От логичности собственных мыслей стало немного полегче, и я даже решила повертеть головой, увеличивая свой обзор. Оказывается, что всё это время в комнате я была не одна – в кресле неподалёку, неудобно изогнувшись и вытянув длинные ноги, изволил почивать мой супруг. Мысленно подивившись его присутствию, подумала, что сейчас не самое подходящее время для того, чтобы выяснять, что всё же произошло. Про озёрных призраков, и вовсе, стоило помалкивать. Мыслительный процесс сопровождался головной болью и слабостью. Я закрыла глаза и вновь провалилась в сон.
Следующее моё пробуждение было не таким тяжким. Свеча догорела и погасла, а за закрытыми портьерами чувствовалась некая серая хмарь, которая определяет приближение рассвета. Генрих, решив исполнять обязанности сиделки, по-прежнему находился в кресле, только теперь уж и вовсе в какой-то непотребной позе: поджав под себя ноги и чуть повернувшись набок.
Очевидно, моё сопение разбудило его, потому что он резко сел, поморщившись от неприятных ощущений в затёкших конечностях, потёр ладонями лицо ото сна и уставился на меня.
- Доброе… утро! – немного посомневавшись, поздоровалась я, и тут пришедший в себя Генрих радостно улыбнулся и захлопотал.
Поправив мне подушку, подоткнув одеяло, поменяв полотенце на лбу на другое и совершив ещё несколько ненужных и суетливый действий, Генрих немного успокоился и плюхнулся обратно в кресло.

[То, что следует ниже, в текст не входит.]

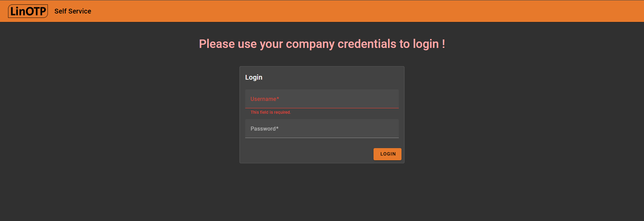Viewport: 644px width, 221px height.
Task: Focus the Username input field
Action: (322, 99)
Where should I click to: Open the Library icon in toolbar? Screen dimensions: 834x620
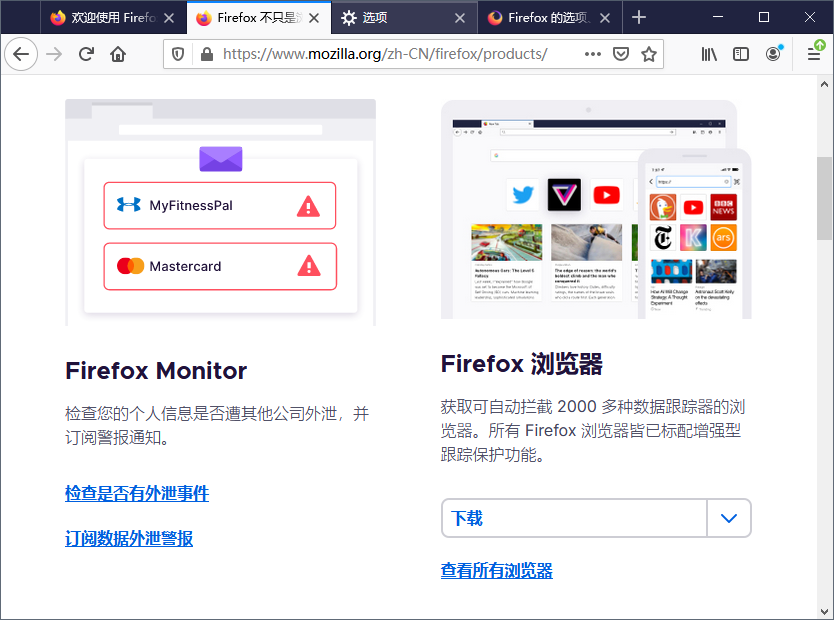[709, 54]
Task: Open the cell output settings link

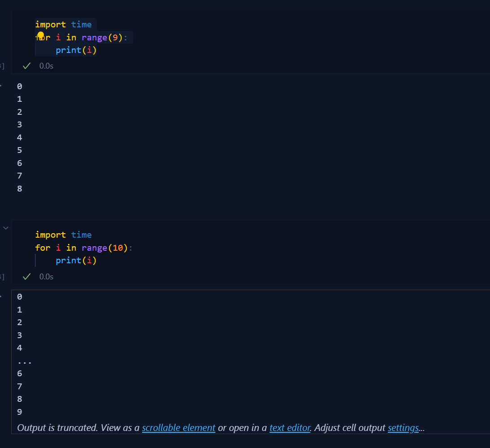Action: (x=403, y=428)
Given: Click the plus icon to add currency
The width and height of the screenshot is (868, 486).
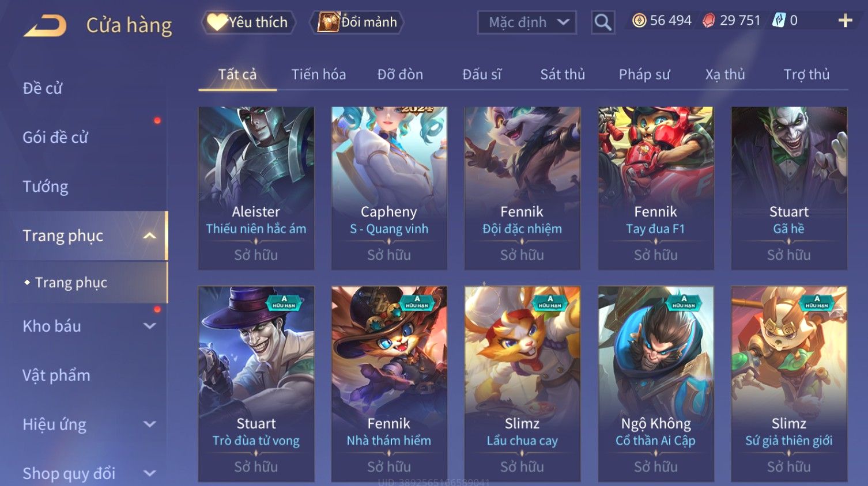Looking at the screenshot, I should point(845,21).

- Что произошло? Как долго я тут нахожусь? – спросила я, только сейчас обратив внимание на то, что лицо моего супруга заметно осунулось и под глазами залегли тёмные круги.

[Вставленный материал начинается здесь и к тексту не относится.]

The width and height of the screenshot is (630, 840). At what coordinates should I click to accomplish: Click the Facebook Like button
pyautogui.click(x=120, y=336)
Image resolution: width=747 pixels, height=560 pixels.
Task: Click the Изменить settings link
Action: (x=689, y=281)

Тот замахал руками, мол, всё потом, и я ещё слишком слаба для того, чтобы вести длительные беседы. Вот, когда я смогу окончательно выздороветь и лекарь скажет, что можно волноваться, вот тогда… никак не раньше! В ответ на это я тихо пробормотала, что от незнания я нервничаю гораздо больше, так что вряд ли это может способствовать моему выздоровлению.
- Ну, хорошо, - сдался Генрих и обречённо добавил: - Что конкретно ты хотела бы узнать?
- Всё! – требовательно посмотрела я и смилостивилась: - И желательно, поподробней!
А как ещё-то? Если нам до сих пор никак не удавалось поговорить и выяснить отношения? Да что там! Если я даже о творящемся в доме в отсутствии самого Германа не рассказала!
- Ну, что же, изволь, - вздохнул мой муж и начал: - Наш брак был для меня крайне выгодным со всех сторон предприятием.
Я кивнула, поморщившись от болезненного укола где-то в затылке. Ничего нового он не сказал. Это было известно и раньше: я играю роль няньки-сиделки-экономки в поместье, покуда сам Генрих занят куда более важными делами, радуя своим присутствием столичное общество или пропадая в своих бесконечных путешествиях. Впрочем, мне ли было роптать? Если все материальные обязательства в отношении моей семьи граф выполнил в полной мере? Так что можно сказать, что у нас образовалось некое взаимовыгодное сотрудничество. Во всяком случае, пострадавшей стороной (до последнего прискорбного случая) я себя не считала.